Isaiah 40:4
Every valley shall be exalted, and every mountain and hill shall be made low: and the crooked shall be made straight, and the rough places plain:
Cross-reference
Isaiah 45:2 says 'I will level the mountains' for Cyrus, using the same language of making a way, but for a different historical figure.
Isaiah 11:16 describes a highway for the remnant's return — the same restoration journey prepared by the leveling in the earlier prophecy.
Isaiah 35:8 calls the highway the Way of Holiness for the redeemed, directly continuing the theme of a prepared path for God's people.
Isaiah 43:19 promises a way in the wilderness — the same new thing God does in leveling a path for His people's return.
Isaiah 49:11 says God will make mountains into roads — a direct parallel to leveling hills and valleys in the wilderness highway.
Ezekiel 17:24 uses the same imagery of God bringing down the tall tree and raising the low tree, reinforcing the theme of divine reversal.
Ezekiel 21:26 explicitly declares 'the lowly will be exalted and the exalted humbled', a direct parallel to the leveling of mountains and valleys.
Luke 1:52 echoes the same reversal: God brings down rulers and lifts up the humble, fulfilling the pattern of leveling social hierarchies.
Luke 3:5 directly quotes Isaiah 40:4 in the context of John the Baptist preparing the way for Jesus.
In Ecclesiastes 1:15, the crooked cannot be straightened — directly opposing Isaiah's promise that God will level the uneven ground.
Zechariah 4:7 declares the great mountain shall become a plain before Zerubbabel — the same leveling image applied to obstacles.
Zechariah 14:10 says the land will become a plain — fulfilling the vision of mountains brought low in the day of the Lord.
Jeremiah 31:9 promises a straight path for returning exiles, similar to the leveling of uneven ground for God's people.
Hebrews 12:13 echoes the 'make straight paths' imagery, applying the OT preparation metaphor to personal discipline.

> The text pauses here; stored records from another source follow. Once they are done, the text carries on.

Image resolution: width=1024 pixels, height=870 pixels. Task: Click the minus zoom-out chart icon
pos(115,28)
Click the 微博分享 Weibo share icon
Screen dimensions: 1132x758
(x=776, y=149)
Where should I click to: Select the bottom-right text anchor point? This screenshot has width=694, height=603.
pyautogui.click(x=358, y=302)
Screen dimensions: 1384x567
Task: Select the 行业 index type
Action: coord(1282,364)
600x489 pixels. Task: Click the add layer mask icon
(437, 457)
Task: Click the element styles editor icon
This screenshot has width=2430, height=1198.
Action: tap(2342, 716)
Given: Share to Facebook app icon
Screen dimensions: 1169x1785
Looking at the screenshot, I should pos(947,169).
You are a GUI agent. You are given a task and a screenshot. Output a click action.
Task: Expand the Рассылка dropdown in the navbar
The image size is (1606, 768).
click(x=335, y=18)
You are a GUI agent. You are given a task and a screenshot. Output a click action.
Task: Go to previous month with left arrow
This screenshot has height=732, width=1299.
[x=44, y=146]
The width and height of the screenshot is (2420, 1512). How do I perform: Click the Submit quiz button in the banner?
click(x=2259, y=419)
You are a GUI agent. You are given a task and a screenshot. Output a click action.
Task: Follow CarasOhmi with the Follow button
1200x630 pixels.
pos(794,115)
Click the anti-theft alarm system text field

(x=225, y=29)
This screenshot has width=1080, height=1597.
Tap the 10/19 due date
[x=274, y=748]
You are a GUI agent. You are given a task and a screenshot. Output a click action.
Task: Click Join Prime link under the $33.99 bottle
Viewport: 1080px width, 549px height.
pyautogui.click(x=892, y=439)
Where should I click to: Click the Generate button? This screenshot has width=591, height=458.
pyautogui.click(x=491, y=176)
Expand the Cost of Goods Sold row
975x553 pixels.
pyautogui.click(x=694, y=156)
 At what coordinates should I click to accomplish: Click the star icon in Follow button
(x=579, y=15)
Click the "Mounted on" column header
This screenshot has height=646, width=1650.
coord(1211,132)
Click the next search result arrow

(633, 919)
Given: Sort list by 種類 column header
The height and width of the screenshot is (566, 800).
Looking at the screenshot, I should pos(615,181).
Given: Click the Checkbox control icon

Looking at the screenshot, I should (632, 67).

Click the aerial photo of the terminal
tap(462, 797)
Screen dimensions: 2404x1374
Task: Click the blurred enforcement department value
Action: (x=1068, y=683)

In 1 Samuel 2:8, God raises the poor from dust—a social reversal mirroring the physical lifting of valleys in Isaiah.
Luke 18:14 states the principle of humbling the exalted and exalting the humble, reflecting the same divine reversal as the leveling of terrain.
Luke 1:53 continues the reversal theme in the Magnificat: filling the hungry and sending the rich away empty, mirroring the valley/mountain inversion.
In Psalm 113:7, God lifts the needy from the ash heap—the same theme of raising the lowly as in Isaiah 40:4.